Rumors swirled through the fashion industry over the summer as top design positions at prestigious brands like Valentino, Givenchy, and Chanel became available. Many expected Clare Waight Keller, the British designer best known for her work at Chloé and Givenchy, to take on a major role. However, in a surprising turn, Waight Keller took on a new challenge—joining Japanese high-street giant Uniqlo as the creative director overseeing both men’s and women’s wear.
The move is part of a larger industry trend, with more designers turning to accessible fashion. Celebrities like Sienna Miller and Kate Moss have launched collections for brands like M&S and Zara, while Zac Posen now leads Gap’s creative direction. Waight Keller’s decision to work with Uniqlo, which is known for its affordable basics, reflects this shift towards more accessible fashion offerings.
Bringing Femininity to Uniqlo’s Women’s Wear
Waight Keller’s goal at Uniqlo is to introduce a feminine touch and Western sensibility to the brand, which is renowned for its practical and unisex clothing, particularly its heat-tech thermals. “Their women’s wear always had a unisex feel, and I felt a lack of femininity that could attract a new customer base,” Waight Keller explains from her home in Cornwall, where she is recovering from jet lag after a recent visit to Uniqlo’s headquarters in Tokyo.
Waight Keller’s partnership with Uniqlo isn’t new. She began talks with the company three years ago and launched the first of three Uniqlo: C capsule collections in September 2023, which garnered positive reviews from fashion editors. The collaboration was an exciting new direction for her, with the designer spending more time in Tokyo and merging her efforts with Uniqlo’s main line.
Uniqlo’s Appeal Grows Among Stylish Shoppers
Uniqlo has become a favorite among fashion-conscious shoppers, rivaling brands like Zara and Mango. It is increasingly known for its guest designer collections, which have featured collaborations with names like JW Anderson, Anya Hindmarch, and former Hermès creative director Christophe Lemaire.
“There is a pride in wearing Uniqlo,” Waight Keller says, adding that she enjoys wearing their high-quality, reasonably priced cashmere sweaters. “The lack of logos makes it universal, and the clothes are beautifully made and great value. It’s democratic, offering timeless pieces that are not driven by fast-moving trends.”

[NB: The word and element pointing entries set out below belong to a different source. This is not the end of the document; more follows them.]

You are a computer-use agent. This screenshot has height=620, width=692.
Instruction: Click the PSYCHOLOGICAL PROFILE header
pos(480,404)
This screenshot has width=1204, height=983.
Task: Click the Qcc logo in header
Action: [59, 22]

Fashion and Personal Style: A Mix of High and Low
Waight Keller emphasizes that dressing well today is all about mixing high-end pieces with affordable ones. “I have 21-year-old daughters who wear high-street clothes and then buy designer bags or shoes second-hand,” she says. “It’s about the mix, and there’s no shame in it. High and low can coexist.”
Waight Keller also has a 13-year-old son and lives with her architect husband Peter in West London. Originally from Birmingham, she moved to London at 17 to study at Ravensbourne College. After cutting her teeth at Calvin Klein and Gucci, she returned to London for its multicultural vibrancy.
Championing Diversity in Fashion Leadership
Despite her success, Waight Keller remains passionate about improving diversity in fashion. She advocates for more women in leadership roles at luxury fashion houses. “We need to see more women at the top. The industry is still underserved in this regard,” she says.
Her support extends to Sarah Burton, the newly appointed creative director of Givenchy, wishing her well while expressing concern over the high fashion industry’s future. Waight Keller believes the rising prices in luxury fashion are a troubling sign, noting that items that cost less just a few years ago are now far more expensive.
A New Path in Fashion
For Waight Keller, her work at Uniqlo is not a retreat from high fashion. While she still cherishes her couture experience, she finds satisfaction in creating designs that are accessible to a wide range of people. “I think good design should be for everyone,” she says. “It’s incredibly rewarding to see so many people wear my designs. And for now, I’m enjoying this new path.”